Data transfer and access
Physics at the LHC involves collaborations of thousands of physicists at hundreds of institutions from dozens of countries. Similarly, computing for the LHC involves hundreds of thousands of computers at hundreds of sites across the world, all combined via grid computing (a precursor to Cloud technology). Widespread resources also mean considerable movement of data—totaling several petabytes per week and requiring tools like the File Transfer Service (FTS). Another more recent development in this community has been to build data federations, based on, for example, the XrootD data access protocol, which allow all of this data to be accessed in a single global namespace and served up in a mechanism that is both fault-tolerant and high-performance.

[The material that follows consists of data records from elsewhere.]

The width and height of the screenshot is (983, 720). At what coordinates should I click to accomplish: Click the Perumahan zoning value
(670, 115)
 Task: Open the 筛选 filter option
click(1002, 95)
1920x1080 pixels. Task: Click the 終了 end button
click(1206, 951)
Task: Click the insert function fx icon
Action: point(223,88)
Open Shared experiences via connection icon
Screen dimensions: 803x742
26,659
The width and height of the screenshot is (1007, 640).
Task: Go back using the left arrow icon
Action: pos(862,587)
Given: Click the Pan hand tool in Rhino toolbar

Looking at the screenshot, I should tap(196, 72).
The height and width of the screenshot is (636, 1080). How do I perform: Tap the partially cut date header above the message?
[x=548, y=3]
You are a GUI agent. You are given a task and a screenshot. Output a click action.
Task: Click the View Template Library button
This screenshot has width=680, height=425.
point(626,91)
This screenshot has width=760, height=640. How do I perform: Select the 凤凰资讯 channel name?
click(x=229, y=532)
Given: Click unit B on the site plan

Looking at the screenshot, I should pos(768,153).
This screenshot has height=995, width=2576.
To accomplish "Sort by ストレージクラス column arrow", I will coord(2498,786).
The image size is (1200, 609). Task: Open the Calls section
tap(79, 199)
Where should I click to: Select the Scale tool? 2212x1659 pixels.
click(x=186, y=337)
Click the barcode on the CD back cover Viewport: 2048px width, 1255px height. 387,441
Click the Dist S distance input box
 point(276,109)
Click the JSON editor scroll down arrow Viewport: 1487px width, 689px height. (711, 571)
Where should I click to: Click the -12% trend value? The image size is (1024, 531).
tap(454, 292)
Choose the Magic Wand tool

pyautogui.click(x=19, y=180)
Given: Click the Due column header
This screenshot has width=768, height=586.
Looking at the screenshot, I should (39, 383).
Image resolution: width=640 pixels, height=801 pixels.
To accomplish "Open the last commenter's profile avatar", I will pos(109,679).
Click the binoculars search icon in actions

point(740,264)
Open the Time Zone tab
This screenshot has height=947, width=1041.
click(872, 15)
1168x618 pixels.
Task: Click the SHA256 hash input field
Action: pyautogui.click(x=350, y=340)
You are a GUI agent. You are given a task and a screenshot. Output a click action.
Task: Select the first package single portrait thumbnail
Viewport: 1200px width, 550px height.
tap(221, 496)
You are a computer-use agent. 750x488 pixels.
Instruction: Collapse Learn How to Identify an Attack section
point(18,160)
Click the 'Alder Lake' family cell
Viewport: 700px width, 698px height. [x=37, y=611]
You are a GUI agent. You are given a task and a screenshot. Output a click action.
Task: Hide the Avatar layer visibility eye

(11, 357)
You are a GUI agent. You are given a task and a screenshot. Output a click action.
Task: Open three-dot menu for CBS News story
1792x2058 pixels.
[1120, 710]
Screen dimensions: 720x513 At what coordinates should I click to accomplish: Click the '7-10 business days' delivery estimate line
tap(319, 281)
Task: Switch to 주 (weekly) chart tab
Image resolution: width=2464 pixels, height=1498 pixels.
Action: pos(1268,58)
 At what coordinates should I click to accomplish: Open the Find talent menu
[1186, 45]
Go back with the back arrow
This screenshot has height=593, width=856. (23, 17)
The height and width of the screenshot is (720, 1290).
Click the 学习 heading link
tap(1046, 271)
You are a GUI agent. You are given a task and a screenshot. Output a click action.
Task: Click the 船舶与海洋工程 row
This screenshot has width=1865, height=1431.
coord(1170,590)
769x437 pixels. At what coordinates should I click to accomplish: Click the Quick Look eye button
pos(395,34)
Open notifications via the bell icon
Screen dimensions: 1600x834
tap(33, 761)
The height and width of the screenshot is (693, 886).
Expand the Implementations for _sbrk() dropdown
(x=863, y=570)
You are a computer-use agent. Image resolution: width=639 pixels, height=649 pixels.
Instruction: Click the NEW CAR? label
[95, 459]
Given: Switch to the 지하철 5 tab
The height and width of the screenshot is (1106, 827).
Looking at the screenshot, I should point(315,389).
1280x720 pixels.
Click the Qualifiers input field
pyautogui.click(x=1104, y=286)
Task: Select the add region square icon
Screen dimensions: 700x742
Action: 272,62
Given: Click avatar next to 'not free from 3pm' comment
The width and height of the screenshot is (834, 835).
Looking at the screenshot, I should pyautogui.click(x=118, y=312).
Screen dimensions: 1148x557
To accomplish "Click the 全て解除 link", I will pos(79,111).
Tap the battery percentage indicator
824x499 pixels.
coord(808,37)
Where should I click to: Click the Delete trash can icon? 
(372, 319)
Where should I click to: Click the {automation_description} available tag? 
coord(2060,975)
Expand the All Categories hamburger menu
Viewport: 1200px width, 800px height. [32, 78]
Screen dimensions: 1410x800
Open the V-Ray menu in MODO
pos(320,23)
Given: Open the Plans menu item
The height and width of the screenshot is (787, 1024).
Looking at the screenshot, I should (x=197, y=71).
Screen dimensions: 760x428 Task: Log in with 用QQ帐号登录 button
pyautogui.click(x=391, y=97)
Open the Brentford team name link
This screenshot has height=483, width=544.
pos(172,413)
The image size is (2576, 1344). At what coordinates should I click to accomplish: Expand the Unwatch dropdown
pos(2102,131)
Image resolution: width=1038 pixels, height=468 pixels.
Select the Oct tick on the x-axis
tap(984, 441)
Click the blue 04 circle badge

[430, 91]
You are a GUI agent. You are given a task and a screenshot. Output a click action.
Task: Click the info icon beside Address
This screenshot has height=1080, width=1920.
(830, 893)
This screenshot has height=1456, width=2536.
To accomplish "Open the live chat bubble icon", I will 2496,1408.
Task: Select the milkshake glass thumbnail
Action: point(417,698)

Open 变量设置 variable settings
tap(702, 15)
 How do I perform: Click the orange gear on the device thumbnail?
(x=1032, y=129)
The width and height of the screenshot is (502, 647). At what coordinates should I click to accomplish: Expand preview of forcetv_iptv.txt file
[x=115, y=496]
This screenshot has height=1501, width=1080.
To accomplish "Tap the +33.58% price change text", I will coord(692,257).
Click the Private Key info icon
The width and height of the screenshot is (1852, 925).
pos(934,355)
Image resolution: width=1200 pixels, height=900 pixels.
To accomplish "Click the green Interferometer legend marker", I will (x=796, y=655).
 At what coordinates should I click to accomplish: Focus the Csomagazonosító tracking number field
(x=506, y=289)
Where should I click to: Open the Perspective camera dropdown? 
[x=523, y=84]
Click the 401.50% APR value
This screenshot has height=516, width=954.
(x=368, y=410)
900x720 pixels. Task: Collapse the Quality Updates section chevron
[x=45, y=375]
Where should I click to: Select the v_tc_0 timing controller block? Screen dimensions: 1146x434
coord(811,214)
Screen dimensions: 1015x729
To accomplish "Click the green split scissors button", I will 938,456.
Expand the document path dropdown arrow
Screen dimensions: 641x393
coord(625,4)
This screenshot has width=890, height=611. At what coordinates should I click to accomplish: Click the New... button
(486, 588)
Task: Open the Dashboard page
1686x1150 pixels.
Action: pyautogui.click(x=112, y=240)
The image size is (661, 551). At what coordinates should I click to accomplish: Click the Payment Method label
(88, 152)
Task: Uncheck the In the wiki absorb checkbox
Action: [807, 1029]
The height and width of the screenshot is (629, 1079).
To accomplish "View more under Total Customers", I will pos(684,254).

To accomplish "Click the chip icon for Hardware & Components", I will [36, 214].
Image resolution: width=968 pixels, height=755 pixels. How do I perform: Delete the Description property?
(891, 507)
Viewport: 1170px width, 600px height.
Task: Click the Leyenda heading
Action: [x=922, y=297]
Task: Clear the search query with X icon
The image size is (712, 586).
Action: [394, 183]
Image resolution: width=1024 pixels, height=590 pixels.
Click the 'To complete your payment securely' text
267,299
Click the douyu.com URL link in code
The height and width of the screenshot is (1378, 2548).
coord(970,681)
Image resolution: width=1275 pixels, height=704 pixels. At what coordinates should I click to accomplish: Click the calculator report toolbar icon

Data processing and analysis
To coordinate this transfer and access of data across the world, physicists have built data management tools such as Big PanDA to run analyses that allow thousands of collaborators to run hundreds of thousands of processing steps on exabytes of data as well as monitor and catalog that activity. For the analyses themselves, the rare signals under investigation require sophisticated data analysis and statistics, a discipline that also has a long history in the scientific community (the CERN Program Library was one of the first open source scientific statistical software libraries). Once again, the particle physics community has developed its own similar tools primarily through the ROOT framework, which provides visualization and plugins for machine learning, rather than using alternatives common in the wider data science community, such as R or Python’s scikit-learn.
By 2020, collisions in the high-luminosity LHC will be 10 times more intense than those in the current LHC. This will mean initial streaming data analysis on orders of magnitude more data and shipping the resulting 400 PB of data per year across the world. Managing this extreme data challenge will require the community to build new tools, on the best of their own and others’ technologies.